Step 3: Show the Skill in Action

While spoken and written instructions are essential, the easiest way for people to absorb a new skill is to simply see it in action.
Stage a role-play session in which a skilled trainer interacts with a staff member playing the role of a behaviorally challenged patient.
Trainers should “freeze” at certain points to highlight specific details of the approach, so that the trainees can more easily absorb what’s being taught.

Step 4: Practice Makes Perfect

Support staff training should never end with a scripted training session! Instead, provide your staff with opportunities to practice their new skill in a controlled role-play environment, so that they can master the skill before they need it in a real patient scenario.
This practice component requires a lot of time (so many skip it), but you should find the time to allow your staff to practice their skills. Observing these valuable practice sessions is the ONLY way to ensure that your staff is equipped to serve your patients.

Step 5: Provide Feedback

Some of the skills required in effective behavioral analysis therapy can take years to master! Chances are, your staff won’t get it right in their first run through. Be sure to provide regular feedback during each and every practice session, so that you and your trainees can identify common mistakes early, and immediately work to improve upon them.

Step 6: Repeat Steps 4 and 5 to Mastery

Think

As time consuming as staff training can be, it’s well worth the time and effort that you put into it. Be sure to repeat your practice sessions, and continue providing helpful feedback, so that the skills that you’re trying to teach have time to sink in.
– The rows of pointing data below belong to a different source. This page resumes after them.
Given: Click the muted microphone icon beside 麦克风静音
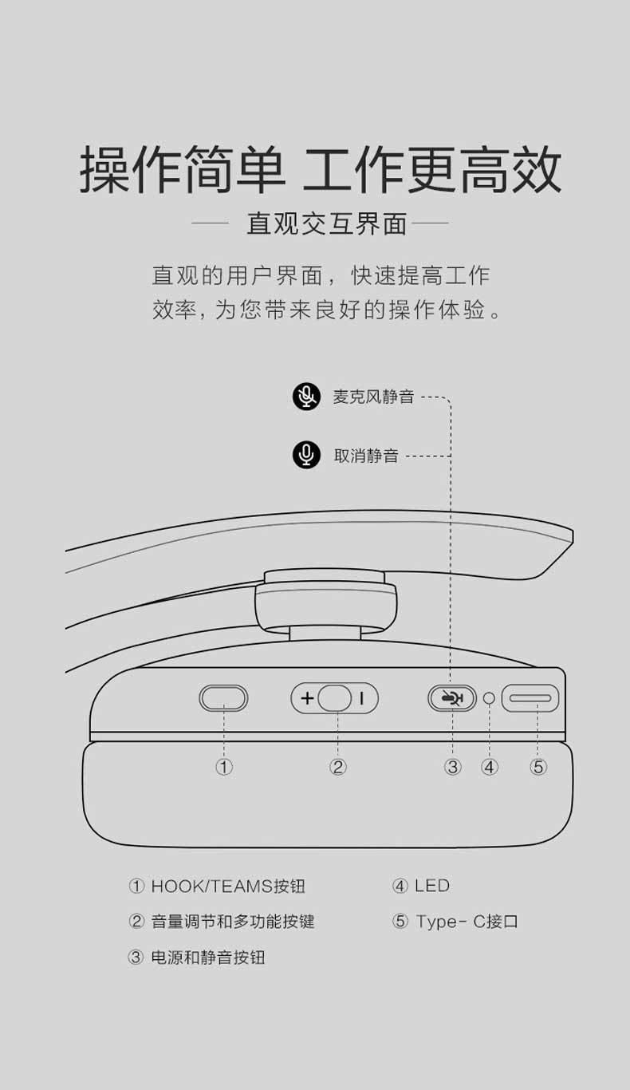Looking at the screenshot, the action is point(306,397).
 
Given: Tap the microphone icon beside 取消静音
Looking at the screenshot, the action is point(306,456).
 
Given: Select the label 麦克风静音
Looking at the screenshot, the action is point(373,397).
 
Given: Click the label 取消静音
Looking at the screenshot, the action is point(366,456).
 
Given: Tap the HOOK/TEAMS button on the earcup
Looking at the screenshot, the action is point(223,698).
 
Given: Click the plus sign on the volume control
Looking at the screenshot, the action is point(307,698).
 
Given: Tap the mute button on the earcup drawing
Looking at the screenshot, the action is point(452,698).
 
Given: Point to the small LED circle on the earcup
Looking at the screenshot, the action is point(489,698).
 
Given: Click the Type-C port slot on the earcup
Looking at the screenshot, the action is point(530,698).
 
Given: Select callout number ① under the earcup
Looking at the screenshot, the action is point(224,768).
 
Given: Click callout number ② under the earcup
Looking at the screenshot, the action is point(337,768).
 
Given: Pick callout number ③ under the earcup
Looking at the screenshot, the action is point(452,768).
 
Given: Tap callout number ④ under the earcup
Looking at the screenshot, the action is point(490,768).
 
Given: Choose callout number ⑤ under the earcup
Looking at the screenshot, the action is point(538,768).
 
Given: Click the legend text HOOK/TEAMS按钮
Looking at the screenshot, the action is point(228,886).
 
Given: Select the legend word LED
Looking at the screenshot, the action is point(432,886).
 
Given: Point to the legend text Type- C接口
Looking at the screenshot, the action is point(467,921).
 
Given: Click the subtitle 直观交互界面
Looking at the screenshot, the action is point(326,223).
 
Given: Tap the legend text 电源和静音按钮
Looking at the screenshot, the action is point(208,958).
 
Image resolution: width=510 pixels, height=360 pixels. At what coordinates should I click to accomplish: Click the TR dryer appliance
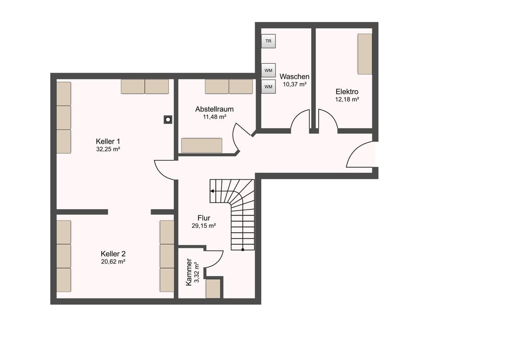[268, 41]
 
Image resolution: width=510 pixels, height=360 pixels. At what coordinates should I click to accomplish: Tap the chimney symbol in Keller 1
[168, 120]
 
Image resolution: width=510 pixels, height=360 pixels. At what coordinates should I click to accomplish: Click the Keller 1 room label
[108, 141]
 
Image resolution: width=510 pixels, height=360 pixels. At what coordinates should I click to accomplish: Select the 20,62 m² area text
[113, 262]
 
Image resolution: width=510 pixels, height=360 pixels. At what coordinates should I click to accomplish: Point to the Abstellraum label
[214, 109]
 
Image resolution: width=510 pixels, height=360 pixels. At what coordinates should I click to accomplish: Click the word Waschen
[294, 77]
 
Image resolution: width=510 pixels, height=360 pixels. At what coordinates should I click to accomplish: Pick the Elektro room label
[347, 92]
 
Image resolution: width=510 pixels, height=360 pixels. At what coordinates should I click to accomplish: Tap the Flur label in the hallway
[204, 218]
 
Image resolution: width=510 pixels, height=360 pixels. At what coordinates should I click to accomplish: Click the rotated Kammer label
[189, 272]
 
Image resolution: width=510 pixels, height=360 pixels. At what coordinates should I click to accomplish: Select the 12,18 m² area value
[347, 99]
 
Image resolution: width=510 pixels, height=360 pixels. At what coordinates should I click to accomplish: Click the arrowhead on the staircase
[212, 191]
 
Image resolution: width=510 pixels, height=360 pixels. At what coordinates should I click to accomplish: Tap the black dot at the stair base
[243, 250]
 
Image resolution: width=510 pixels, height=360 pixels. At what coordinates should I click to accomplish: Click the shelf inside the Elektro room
[365, 54]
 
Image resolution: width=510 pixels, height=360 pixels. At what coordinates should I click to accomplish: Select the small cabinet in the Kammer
[213, 289]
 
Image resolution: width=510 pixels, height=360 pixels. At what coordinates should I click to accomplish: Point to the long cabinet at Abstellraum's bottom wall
[201, 145]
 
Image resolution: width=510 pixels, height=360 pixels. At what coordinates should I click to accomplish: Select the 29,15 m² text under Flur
[204, 226]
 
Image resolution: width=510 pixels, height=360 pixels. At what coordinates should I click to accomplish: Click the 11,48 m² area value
[215, 117]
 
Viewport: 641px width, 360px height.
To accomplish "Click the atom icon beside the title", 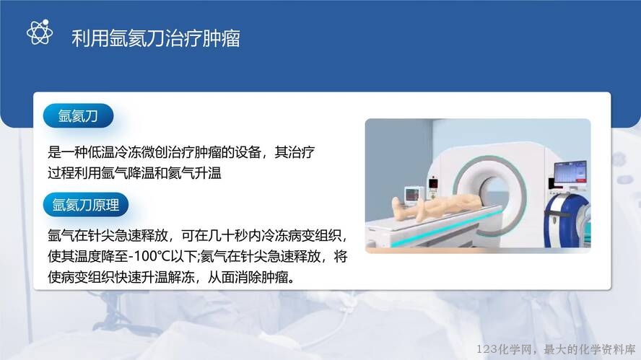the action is point(40,32).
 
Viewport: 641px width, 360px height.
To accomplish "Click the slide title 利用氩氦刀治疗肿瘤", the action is point(156,38).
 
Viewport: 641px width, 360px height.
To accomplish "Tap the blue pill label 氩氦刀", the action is point(78,115).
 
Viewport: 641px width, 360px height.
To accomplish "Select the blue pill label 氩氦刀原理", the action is point(86,205).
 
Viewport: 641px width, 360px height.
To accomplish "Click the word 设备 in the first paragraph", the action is point(248,152).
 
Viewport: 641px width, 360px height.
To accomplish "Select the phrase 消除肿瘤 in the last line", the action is point(261,278).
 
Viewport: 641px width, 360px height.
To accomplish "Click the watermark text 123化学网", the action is point(504,349).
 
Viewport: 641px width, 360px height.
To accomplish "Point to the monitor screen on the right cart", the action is point(570,172).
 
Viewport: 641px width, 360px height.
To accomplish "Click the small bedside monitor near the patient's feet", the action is point(412,195).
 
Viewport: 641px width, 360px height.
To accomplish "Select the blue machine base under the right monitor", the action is point(566,221).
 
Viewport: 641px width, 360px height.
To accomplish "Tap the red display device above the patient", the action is point(433,183).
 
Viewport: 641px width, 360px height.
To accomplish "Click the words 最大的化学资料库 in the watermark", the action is point(590,349).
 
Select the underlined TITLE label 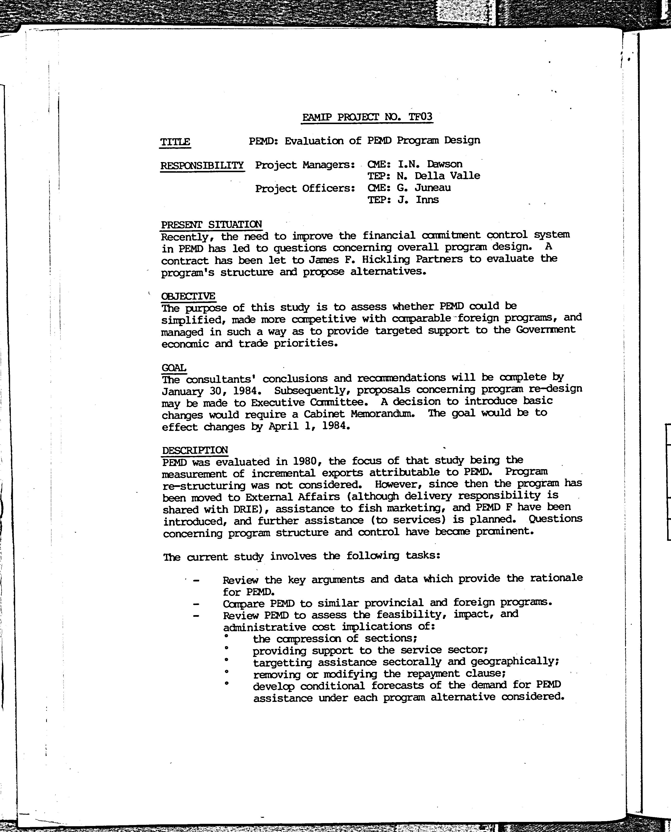(x=175, y=142)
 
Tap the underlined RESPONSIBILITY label (x=202, y=165)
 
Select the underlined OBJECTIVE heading (x=188, y=296)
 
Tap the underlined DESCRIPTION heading (x=195, y=450)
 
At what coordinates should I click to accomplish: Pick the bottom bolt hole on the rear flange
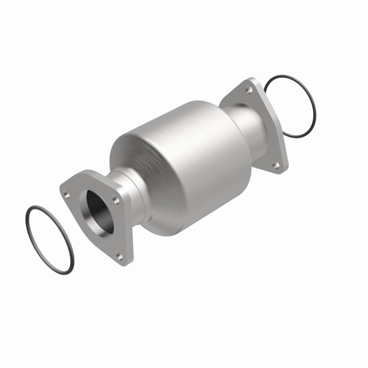(275, 164)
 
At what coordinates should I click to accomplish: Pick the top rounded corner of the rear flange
(251, 81)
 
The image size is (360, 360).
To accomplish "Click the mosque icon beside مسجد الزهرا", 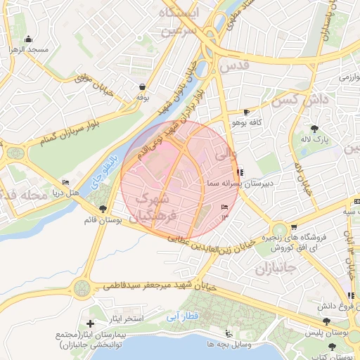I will (27, 39).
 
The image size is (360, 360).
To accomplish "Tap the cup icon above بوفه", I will (143, 86).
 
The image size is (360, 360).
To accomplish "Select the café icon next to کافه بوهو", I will (246, 112).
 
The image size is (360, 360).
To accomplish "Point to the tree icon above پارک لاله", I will (314, 129).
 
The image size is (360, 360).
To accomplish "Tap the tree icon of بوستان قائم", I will (103, 209).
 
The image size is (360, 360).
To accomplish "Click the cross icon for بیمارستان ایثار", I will (90, 323).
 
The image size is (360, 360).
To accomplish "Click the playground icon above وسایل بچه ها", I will (227, 334).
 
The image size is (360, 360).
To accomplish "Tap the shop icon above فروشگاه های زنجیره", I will (294, 226).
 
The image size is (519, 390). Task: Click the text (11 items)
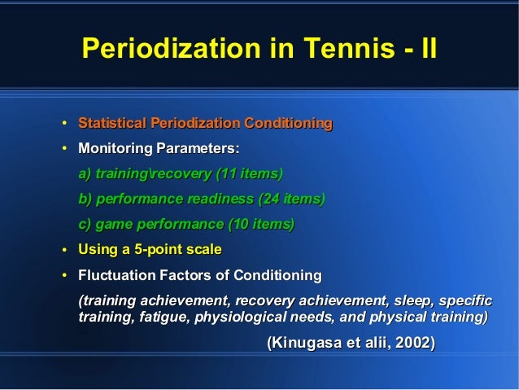pyautogui.click(x=248, y=174)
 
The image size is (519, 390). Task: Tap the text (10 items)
pyautogui.click(x=261, y=223)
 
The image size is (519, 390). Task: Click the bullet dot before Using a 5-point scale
pyautogui.click(x=64, y=249)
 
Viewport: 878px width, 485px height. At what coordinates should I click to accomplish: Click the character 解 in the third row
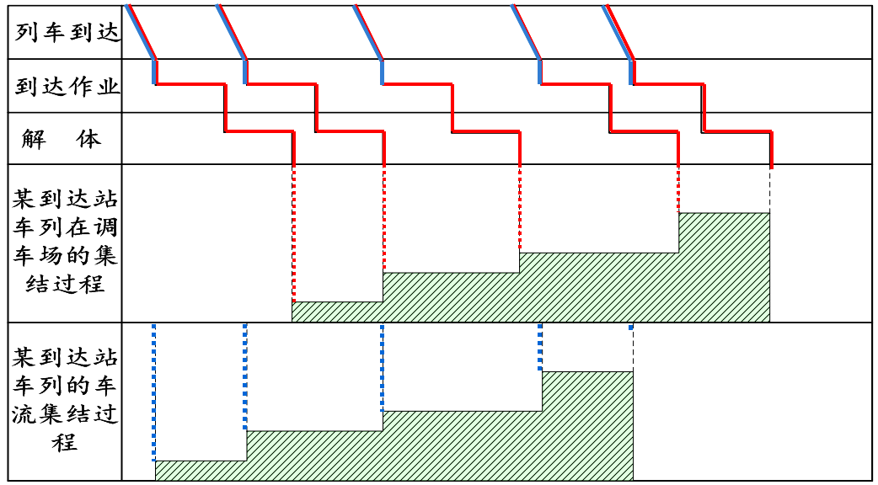tap(35, 139)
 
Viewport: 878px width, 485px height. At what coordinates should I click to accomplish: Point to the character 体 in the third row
tap(89, 139)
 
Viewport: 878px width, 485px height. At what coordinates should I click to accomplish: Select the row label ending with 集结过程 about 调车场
tap(65, 242)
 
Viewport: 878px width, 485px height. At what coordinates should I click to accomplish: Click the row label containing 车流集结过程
tap(65, 400)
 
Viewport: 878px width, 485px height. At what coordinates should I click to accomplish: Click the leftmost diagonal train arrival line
tap(141, 32)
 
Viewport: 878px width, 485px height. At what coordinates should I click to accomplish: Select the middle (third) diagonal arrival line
tap(369, 32)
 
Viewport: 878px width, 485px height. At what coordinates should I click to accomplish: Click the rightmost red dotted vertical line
tap(678, 189)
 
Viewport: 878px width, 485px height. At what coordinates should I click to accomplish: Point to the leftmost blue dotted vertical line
tap(153, 392)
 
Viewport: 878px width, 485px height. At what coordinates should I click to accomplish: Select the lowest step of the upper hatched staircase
tap(337, 312)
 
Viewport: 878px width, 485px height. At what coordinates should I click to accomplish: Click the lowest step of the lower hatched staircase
tap(200, 471)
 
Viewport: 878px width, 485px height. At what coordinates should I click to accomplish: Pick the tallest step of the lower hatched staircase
tap(586, 425)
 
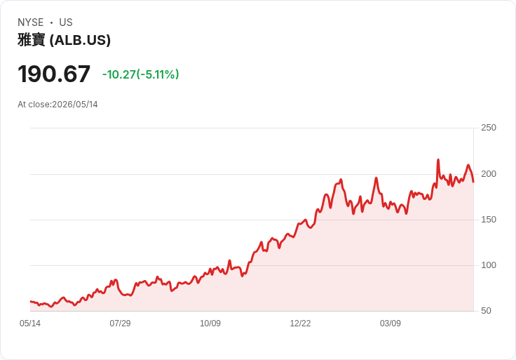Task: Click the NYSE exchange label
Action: [31, 22]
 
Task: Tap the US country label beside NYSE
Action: [66, 22]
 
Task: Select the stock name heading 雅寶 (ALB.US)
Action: [64, 40]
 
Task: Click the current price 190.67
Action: [54, 74]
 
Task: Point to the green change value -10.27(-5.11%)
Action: [140, 74]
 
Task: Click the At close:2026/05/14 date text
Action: [57, 105]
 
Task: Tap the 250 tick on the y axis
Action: [489, 128]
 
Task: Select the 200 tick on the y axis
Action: [489, 174]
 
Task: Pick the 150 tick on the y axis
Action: [489, 220]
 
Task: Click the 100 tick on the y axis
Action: [489, 265]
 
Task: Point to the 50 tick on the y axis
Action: [486, 311]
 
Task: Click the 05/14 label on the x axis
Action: [30, 323]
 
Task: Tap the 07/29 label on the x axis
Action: [120, 323]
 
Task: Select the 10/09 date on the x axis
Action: [210, 323]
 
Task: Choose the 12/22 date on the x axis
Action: [300, 323]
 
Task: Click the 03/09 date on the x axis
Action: [391, 323]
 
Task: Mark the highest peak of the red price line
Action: [438, 160]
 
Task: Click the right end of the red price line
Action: [473, 182]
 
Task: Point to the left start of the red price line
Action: [31, 301]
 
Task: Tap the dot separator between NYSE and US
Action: [51, 22]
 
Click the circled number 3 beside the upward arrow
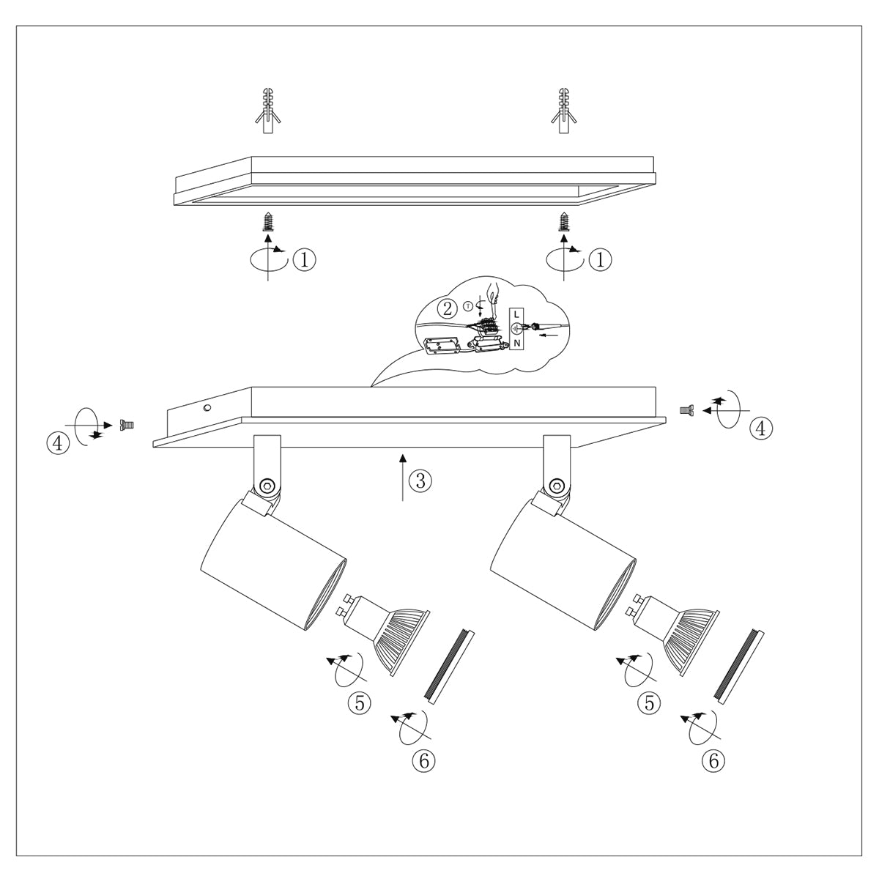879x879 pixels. coord(420,481)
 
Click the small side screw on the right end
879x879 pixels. coord(686,411)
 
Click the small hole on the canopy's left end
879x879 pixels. coord(207,407)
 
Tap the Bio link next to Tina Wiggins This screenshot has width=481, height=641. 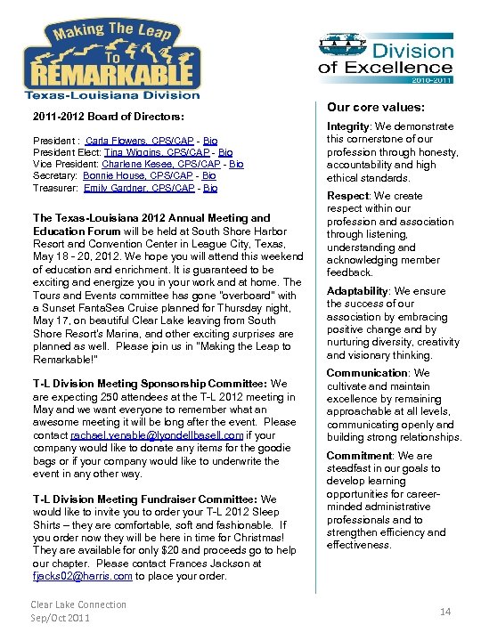coord(225,153)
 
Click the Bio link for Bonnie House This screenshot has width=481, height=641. coord(208,176)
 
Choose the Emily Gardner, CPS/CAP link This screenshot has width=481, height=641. coord(142,188)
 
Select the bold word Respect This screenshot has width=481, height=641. coord(347,196)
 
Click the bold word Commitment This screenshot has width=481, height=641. coord(358,455)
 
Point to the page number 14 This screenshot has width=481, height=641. coord(444,612)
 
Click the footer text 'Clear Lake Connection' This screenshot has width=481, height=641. coord(78,604)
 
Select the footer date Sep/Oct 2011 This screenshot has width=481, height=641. coord(61,618)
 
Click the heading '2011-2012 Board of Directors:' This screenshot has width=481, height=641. coord(108,117)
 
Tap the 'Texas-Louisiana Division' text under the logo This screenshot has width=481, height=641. coord(111,94)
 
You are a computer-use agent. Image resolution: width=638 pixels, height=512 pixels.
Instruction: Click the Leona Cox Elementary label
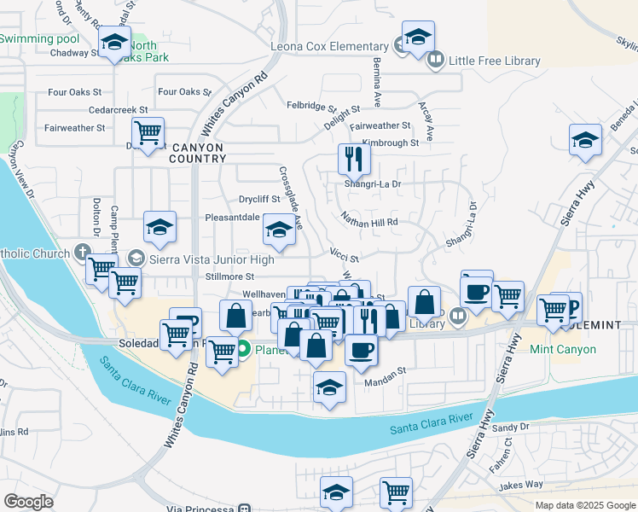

How to think assertivelydialectical behavioral training programs

Putting Your Training into Action

No matter how robust your training programs are, each patient will bring unique challenges to the table. To help your staff learn to manage the case-by-case challenges of ABA therapy, provide regular on-the-job assessments for each of your staff, so that they can learn from real world feedback on their skills.
Ultimately, the MOST important thing is to provide each and every patient suffering from behavioral challenges with the best possible care. Support staff training should not be an afterthought. Apply the steps provided in this post, and you WILL see measurable progress in the people you’re helping.
The steps and procedures outlined in this article were drawn from an academic article called Evidence-Based Staff Training: A Guide for Practitioners. Click here to read the article, and understand all of the nuances of this 6-step training method!

Dialectical Behavioral Therapy For Children

Many people develop beliefs that lead to avoiding conflict in the short term, but create long term resentments and loss of self-respect. Beliefs that interfere with self respect include:

  • “saying no is selfish”
  • “Making requests of others is self-centered”
  • “It’s wrong (selfish, bad) if someone gets upset with me” and
  • “I should sacrifice my needs to others”
  • I can’ do it. I’m stupid. I’ll mess it up.

Hidden through time for macbook air. Everyone worries about standing up for themselves to some degree. But, if you’re stuck in thoughts that you don’t deserve it or are fearful of the consequences of asserting yourself, it may be helpful to counteract some of your beliefs and worries.

Some thoughts that might give a person the courage to act on their own behalf include:

What Is Dialectical Behavioral Therapy

  • I have an obligation to stand up for what I believe is right.
  • It is helpful to work out my differences with the people I love.
  • Discussing and resolving differences can increase intimacy.
  • My needs are as important as others.
  • I have a right to assert myself, even if it may inconvenience others.
  • I am under no obligation to say yes, simply because I am asked
  • Saying no does not make me selfish.
  • I can feel good about myself, even if someone is annoyed with me.

Modifying beliefs that keep you stuck is one of many methods to achieve your goals. Keeping in mind that you have permission to act on your own behalf is a great way to balance a high sensitivity to the needs of others. When you notice that you’re worried or feeling guilty, practice repeating some of the challenges above to yourself.